— BEGIN Input —

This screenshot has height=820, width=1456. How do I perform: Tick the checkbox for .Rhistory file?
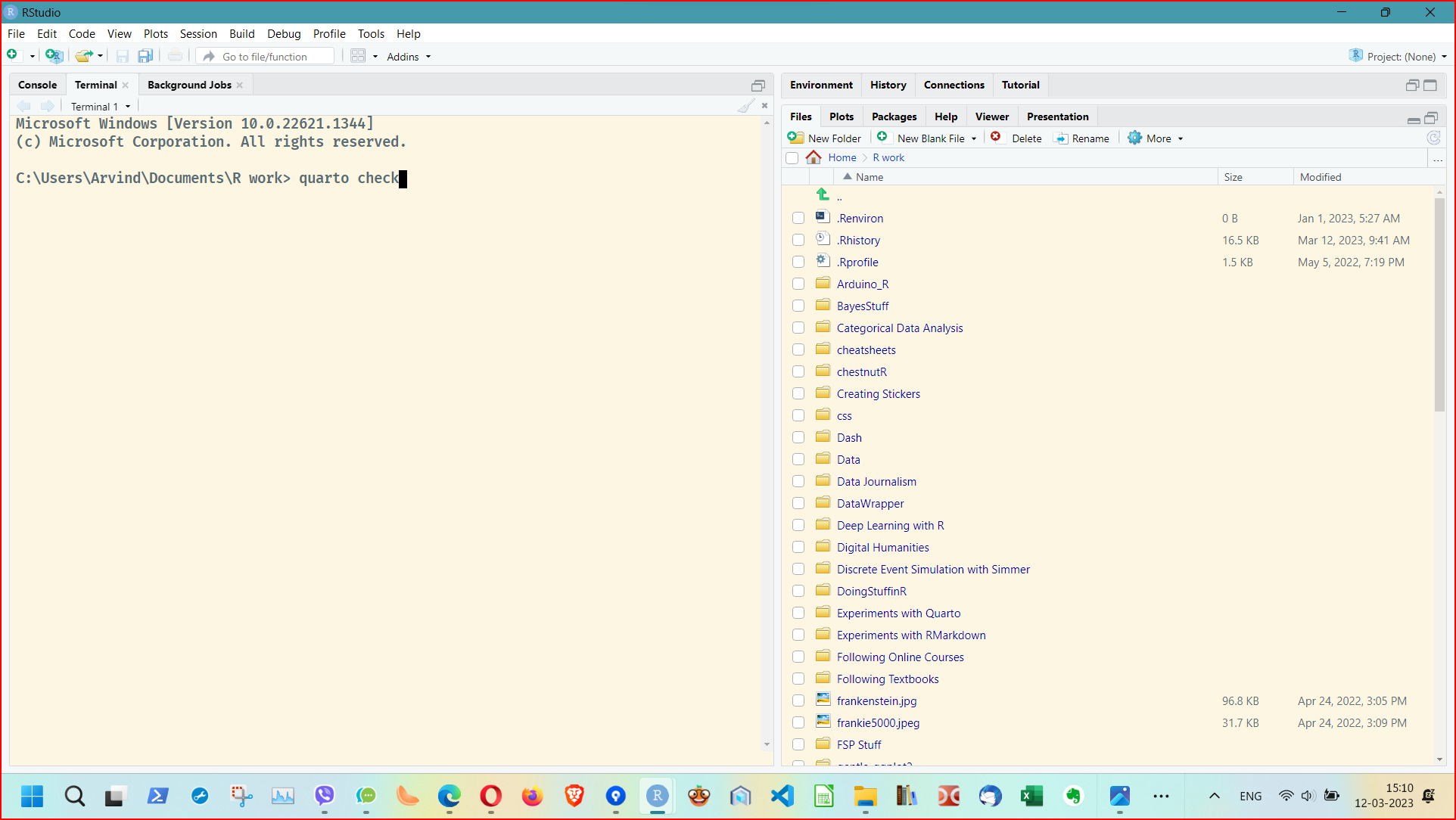coord(798,240)
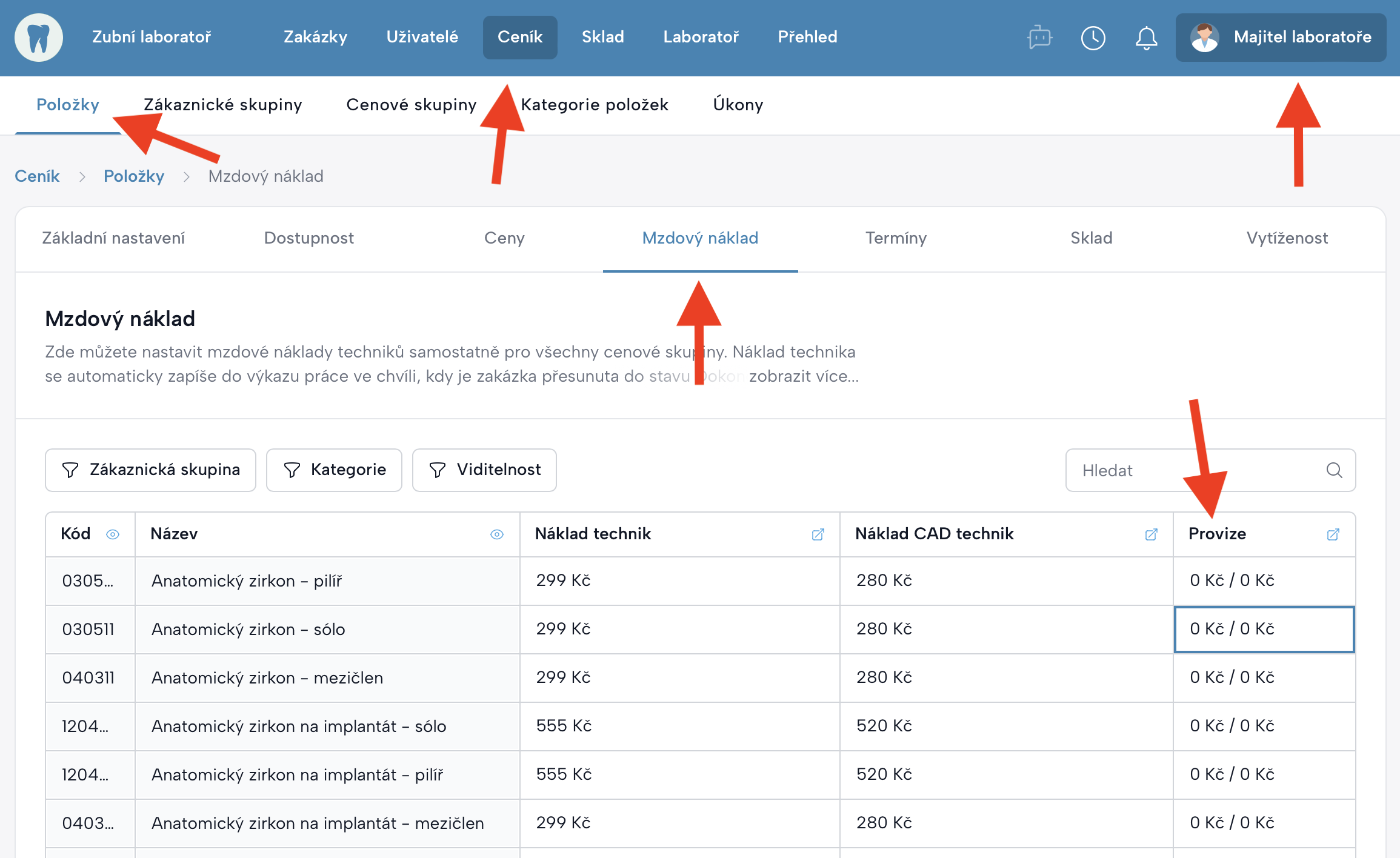Screen dimensions: 1400x858
Task: Open edit icon in Náklad CAD technik column
Action: [x=1151, y=534]
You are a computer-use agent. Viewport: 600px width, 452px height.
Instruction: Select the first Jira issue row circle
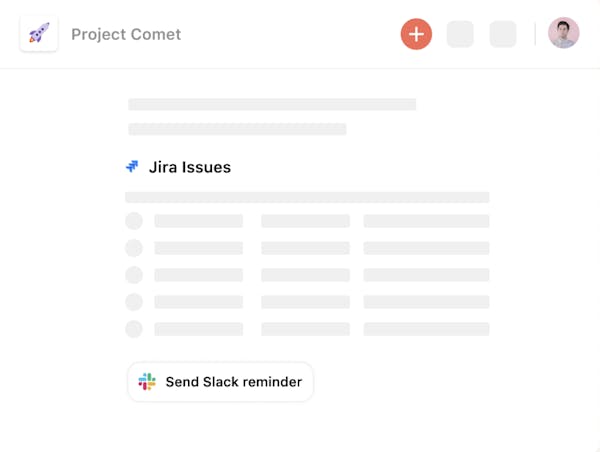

— END Input —

Rewrite every line of the items above as a numbered list. Skip blank lines and leave out the pictures.

1. This screenshot has height=820, width=1456. How do I perform: Tick the checkbox for .Rhistory file?
2. coord(798,240)
3. Screen dimensions: 1400x858
4. Task: Open edit icon in Náklad CAD technik column
5. Action: [x=1151, y=534]
6. You are a computer-use agent. Viewport: 600px width, 452px height.
7. Instruction: Select the first Jira issue row circle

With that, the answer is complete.